For wholemeal bread, one rising is enough. Fresh yeast can be bought from specialist grocers and whole foods shops, and from real bakeries where they bake on site, or ask for it for free from the Tesco in-store bakery.


for three large loaves:
4 1/2 lbs wholemeal flour
6 tsps salt
2 oz lard
2 1/4 pints of warm water (see below)
1 oz of fresh yeast creamed with 1 tsp of sugar (see below)
Optional: a spoonful of malt extract or molasses

or for two large loaves:
3 lbs wholemeal flour
4 tsp salt
1 1/2 oz lard
1 1/2 pints of water
1 oz of fresh yeast creamed with sugar as above
Optional: a spoonful of malt extract or molasses

  1. Put the yeast in a small cup and add a teaspoon of white sugar. Stir the sugar in firmly and put it aside.
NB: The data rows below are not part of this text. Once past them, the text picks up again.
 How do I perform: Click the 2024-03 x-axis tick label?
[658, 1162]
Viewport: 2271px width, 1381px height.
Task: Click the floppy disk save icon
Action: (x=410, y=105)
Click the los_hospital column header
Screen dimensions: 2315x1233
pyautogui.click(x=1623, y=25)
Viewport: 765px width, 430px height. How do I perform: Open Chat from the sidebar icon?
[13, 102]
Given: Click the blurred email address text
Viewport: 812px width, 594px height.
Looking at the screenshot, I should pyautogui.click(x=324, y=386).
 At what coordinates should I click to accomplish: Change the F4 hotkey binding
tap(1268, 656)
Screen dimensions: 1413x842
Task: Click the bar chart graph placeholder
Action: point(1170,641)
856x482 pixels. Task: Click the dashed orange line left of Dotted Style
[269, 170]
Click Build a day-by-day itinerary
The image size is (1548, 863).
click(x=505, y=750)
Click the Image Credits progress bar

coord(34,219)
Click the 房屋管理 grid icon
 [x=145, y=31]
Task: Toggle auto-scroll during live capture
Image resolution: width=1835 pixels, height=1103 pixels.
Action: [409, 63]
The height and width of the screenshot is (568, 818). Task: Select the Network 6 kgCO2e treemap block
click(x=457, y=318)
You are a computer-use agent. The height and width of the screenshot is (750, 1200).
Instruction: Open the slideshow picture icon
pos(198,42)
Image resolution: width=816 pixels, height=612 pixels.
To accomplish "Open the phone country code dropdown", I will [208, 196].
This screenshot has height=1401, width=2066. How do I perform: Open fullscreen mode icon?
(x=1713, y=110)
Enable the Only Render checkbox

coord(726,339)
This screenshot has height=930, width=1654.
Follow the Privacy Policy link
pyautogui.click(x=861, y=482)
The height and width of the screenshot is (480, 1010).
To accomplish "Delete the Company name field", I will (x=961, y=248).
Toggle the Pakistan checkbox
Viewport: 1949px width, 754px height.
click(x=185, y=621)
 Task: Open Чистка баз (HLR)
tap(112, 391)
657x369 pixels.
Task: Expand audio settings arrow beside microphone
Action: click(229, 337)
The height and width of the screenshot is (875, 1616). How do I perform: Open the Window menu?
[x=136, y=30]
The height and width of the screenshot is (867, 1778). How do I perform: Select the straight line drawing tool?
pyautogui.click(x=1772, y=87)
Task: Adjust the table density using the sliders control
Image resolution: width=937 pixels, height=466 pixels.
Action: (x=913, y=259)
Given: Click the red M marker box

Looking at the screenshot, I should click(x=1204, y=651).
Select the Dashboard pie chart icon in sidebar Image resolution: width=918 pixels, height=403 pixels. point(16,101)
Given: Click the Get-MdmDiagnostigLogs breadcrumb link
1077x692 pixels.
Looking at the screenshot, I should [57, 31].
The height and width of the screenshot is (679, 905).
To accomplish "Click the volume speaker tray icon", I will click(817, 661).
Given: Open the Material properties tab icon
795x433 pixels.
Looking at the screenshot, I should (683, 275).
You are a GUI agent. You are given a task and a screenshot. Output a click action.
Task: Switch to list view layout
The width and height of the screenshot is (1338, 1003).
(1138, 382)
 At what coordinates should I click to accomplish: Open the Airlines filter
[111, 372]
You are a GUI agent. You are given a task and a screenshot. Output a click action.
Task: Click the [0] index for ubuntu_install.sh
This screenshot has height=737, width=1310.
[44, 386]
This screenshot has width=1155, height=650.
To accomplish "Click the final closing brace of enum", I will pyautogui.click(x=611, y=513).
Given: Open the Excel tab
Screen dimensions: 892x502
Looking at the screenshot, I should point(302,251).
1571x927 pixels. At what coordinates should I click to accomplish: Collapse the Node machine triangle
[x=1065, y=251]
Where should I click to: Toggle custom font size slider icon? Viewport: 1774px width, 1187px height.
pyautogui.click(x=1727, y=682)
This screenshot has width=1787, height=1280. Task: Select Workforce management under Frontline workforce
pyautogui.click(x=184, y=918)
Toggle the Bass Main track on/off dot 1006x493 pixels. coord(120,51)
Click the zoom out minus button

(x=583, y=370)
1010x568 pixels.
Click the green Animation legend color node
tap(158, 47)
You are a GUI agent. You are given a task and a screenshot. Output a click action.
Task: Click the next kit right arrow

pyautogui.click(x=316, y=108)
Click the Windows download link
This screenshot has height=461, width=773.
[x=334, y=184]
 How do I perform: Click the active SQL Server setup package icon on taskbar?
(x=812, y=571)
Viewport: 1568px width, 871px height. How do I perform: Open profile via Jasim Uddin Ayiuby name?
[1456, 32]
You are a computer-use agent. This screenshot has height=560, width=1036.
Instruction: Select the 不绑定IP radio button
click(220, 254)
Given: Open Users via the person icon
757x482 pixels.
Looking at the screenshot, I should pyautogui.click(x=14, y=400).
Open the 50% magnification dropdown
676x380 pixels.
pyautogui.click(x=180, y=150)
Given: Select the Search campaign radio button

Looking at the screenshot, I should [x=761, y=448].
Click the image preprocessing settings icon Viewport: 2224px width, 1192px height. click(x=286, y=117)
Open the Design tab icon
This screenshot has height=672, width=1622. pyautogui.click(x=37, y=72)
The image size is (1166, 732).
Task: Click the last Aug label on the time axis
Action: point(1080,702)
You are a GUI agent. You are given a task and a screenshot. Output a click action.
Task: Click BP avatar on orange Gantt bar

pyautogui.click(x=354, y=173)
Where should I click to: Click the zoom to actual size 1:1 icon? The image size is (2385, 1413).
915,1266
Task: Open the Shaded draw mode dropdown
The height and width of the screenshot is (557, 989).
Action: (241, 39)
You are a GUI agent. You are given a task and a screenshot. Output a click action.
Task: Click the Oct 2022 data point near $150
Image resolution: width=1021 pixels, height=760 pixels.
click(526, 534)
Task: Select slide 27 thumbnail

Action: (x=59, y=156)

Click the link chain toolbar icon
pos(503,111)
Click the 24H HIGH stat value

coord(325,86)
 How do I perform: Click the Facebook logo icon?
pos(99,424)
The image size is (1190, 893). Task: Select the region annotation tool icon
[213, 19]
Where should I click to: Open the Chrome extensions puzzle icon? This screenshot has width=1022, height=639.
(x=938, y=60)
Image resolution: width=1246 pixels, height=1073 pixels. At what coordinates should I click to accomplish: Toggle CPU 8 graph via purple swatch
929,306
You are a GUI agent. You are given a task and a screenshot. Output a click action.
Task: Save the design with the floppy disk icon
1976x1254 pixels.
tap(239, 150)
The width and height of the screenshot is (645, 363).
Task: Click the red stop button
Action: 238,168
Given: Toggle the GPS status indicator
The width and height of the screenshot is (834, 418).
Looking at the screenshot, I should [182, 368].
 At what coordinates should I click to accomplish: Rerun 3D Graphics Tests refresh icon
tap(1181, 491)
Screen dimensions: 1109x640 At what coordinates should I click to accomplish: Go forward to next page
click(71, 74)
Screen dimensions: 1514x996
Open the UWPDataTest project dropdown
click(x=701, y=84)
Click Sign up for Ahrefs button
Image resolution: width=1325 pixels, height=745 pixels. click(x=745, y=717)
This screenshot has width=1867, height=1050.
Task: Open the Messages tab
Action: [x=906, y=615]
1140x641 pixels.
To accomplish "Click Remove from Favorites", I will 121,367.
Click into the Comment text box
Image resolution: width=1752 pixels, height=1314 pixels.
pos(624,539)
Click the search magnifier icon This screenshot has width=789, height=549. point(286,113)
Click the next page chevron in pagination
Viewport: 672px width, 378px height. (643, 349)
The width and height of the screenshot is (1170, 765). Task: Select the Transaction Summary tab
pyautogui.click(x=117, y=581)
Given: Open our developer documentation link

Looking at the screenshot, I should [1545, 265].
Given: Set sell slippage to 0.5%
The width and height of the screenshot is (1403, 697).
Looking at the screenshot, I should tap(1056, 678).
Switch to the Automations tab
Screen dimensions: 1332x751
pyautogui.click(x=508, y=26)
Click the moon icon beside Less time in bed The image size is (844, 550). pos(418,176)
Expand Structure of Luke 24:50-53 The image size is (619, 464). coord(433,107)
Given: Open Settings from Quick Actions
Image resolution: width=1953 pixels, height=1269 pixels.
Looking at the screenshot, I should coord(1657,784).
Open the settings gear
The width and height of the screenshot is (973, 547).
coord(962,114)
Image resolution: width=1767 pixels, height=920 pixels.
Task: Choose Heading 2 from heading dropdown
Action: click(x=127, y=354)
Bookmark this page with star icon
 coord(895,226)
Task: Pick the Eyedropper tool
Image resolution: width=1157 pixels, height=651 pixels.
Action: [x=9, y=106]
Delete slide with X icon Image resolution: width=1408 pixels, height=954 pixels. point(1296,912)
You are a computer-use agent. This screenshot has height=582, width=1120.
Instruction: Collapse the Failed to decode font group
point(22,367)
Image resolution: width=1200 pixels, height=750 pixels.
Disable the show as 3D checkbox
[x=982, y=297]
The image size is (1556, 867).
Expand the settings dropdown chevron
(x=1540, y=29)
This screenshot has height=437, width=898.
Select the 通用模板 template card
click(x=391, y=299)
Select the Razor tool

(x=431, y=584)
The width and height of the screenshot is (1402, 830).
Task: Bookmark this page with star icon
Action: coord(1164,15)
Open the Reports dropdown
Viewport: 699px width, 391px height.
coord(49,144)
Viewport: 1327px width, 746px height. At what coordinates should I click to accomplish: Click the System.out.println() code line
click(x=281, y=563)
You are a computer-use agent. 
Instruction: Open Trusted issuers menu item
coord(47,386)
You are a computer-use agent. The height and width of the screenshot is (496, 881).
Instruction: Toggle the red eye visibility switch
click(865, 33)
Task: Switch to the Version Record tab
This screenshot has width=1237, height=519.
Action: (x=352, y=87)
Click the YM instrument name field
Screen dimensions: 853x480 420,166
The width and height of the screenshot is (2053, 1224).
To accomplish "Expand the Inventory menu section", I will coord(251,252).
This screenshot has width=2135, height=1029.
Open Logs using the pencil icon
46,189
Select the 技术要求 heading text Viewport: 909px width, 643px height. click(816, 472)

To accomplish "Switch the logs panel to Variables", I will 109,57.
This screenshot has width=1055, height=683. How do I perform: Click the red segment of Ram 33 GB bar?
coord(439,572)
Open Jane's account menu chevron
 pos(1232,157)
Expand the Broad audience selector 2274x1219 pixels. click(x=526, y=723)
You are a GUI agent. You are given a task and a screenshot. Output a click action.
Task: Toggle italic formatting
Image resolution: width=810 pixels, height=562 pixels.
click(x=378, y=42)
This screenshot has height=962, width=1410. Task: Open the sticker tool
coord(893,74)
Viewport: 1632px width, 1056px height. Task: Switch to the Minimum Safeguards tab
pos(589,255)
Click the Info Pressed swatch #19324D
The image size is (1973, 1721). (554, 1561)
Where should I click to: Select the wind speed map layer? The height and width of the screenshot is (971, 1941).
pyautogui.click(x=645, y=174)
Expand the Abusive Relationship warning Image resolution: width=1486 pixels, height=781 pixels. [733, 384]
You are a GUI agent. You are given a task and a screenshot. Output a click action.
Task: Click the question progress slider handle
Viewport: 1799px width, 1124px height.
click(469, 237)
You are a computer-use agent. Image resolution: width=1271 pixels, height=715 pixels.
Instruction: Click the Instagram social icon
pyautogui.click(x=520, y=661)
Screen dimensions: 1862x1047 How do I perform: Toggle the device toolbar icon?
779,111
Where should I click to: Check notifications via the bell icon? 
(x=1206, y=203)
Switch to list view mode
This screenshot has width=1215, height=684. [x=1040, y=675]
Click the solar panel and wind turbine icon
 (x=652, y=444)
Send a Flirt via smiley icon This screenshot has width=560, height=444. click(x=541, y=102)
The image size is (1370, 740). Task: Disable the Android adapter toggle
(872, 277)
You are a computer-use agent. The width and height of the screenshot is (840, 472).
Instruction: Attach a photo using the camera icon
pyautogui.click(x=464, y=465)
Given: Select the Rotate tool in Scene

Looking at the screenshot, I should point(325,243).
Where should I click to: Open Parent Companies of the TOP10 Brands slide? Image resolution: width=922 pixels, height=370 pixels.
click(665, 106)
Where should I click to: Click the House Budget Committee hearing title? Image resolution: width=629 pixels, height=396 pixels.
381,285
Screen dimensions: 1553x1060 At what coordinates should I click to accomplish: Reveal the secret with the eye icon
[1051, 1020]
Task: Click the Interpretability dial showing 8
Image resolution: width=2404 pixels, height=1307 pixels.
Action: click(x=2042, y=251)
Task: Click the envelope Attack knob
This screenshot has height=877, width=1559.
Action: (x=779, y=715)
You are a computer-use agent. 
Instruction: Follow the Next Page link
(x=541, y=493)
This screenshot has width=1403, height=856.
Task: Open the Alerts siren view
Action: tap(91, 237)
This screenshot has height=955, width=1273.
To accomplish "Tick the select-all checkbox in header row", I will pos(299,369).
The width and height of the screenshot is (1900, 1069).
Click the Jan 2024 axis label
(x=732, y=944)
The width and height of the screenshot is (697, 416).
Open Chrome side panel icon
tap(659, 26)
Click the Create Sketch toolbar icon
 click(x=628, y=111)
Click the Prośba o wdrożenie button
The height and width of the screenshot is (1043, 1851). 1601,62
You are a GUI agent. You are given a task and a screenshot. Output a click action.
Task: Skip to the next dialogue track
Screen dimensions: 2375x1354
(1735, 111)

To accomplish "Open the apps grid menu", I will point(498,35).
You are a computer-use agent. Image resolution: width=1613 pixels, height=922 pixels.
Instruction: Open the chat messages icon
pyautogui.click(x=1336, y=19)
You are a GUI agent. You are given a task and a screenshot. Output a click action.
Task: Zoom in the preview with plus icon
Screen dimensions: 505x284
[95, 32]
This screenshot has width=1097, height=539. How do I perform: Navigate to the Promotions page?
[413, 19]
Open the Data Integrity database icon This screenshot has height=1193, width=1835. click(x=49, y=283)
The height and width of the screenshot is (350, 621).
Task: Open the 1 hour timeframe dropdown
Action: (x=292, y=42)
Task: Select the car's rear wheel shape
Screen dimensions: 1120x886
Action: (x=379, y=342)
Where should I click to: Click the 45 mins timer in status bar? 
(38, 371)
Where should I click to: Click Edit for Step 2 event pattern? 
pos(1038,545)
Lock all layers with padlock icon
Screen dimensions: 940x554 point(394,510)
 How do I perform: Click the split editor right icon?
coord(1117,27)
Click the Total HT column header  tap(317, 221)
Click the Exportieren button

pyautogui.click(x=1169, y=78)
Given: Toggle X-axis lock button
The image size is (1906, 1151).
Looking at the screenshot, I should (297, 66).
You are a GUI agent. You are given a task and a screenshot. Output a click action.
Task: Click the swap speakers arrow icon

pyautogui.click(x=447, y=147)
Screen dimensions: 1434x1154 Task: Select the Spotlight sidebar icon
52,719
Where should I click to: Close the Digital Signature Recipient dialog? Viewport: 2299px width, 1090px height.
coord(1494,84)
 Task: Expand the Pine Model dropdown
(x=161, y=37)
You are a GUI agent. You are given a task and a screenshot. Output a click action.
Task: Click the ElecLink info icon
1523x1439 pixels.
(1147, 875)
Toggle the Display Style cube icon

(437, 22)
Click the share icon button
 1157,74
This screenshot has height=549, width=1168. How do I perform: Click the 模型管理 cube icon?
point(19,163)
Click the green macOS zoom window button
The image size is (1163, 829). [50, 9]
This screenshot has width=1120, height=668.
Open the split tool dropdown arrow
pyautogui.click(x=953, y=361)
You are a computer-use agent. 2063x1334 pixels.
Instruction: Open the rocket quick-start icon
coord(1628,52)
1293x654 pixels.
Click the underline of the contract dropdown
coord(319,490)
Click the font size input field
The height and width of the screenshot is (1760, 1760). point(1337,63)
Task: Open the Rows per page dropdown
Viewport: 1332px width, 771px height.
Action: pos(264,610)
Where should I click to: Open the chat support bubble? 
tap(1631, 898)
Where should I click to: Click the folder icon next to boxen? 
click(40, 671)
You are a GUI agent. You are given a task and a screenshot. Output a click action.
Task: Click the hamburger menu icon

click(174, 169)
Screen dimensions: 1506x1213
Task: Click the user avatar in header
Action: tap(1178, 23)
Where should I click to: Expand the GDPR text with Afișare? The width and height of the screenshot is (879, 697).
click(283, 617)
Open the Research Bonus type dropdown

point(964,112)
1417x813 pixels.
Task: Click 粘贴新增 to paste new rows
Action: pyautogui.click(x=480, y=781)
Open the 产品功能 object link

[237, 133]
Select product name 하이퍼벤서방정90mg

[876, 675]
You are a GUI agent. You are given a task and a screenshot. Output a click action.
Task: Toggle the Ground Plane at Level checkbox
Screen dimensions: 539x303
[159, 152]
It will become runny after a few minutes.
  2. Put the flour into a large mixing bowl (it needs to be very large, i.e. washing up bowl size, for the larger quantities)
  3. Add the salt
  4. Rub in the lard.
  5. Measure up the water as follows: boil the kettle and pour approximately one third boiling water and two thirds cold water from the tap into the measuring jug (or each time you fill the jug if it takes more than one filling).
  6. Pour most of this water into the flour, reserving a small amount to add to the yeast.
  7. Pour the small measure of water into the cup of liquid yeast/sugar. Stir and add this yeast and water to the flour. (The water added directly to the yeast MUST not be too hot. The other water can be a little hotter since it will be cooled by the flour before the yeast gets there, especially on a cold day, and making the dough quite warm will speed up rising).
  8. Roll up your sleeves and wash your hands. Put the bowl on a table at a comfortable height for working. Starting with a knife and then using your hands stir and then knead the mixture until the water is all absorbed and the dough is smooth and springy, forming a clean ball. Drag and pummel it about in the bowl. It should clean all the dough off your hands in the process, though you may need to assist it by using a knife to scrape your fingers off and on.
  9. Take the dough out of the bowl and knead it on a smooth surface for a bit, pulling, stretching and folding it and hitting it down hard with your knuckles.
  10. Grease the loaf tins.
  11. Divide the dough into the right number of pieces, by rolling the side of your hand back and forth across the dough ball like a bread knife at the cutting points.
  12. Put the dough pieces into the tins, put the tins into a huge plastic bag and arch the bag up over them so the bread has room to rise inside. Leave the bread to rise in the kitchen or some other warm place.
  13. An hour later, check the bread to see if it is well risen.
  14. Heat the oven to 450ºF, 220ºC, Gas mark 8. On the fan oven, make it about 200º or the bread setting if there is one.
  15. When the oven is warm, put the loaves in and set the clock for 42 minutes. You can glaze the top of the loaves with milk or egg if you like, before baking them.
  16. Remove the bread from the oven and take the loaves out of the tins. Cool on a wire rack (put a tea towel over the top to keep them slightly moist, if the loaves are to be left out cooling overnight).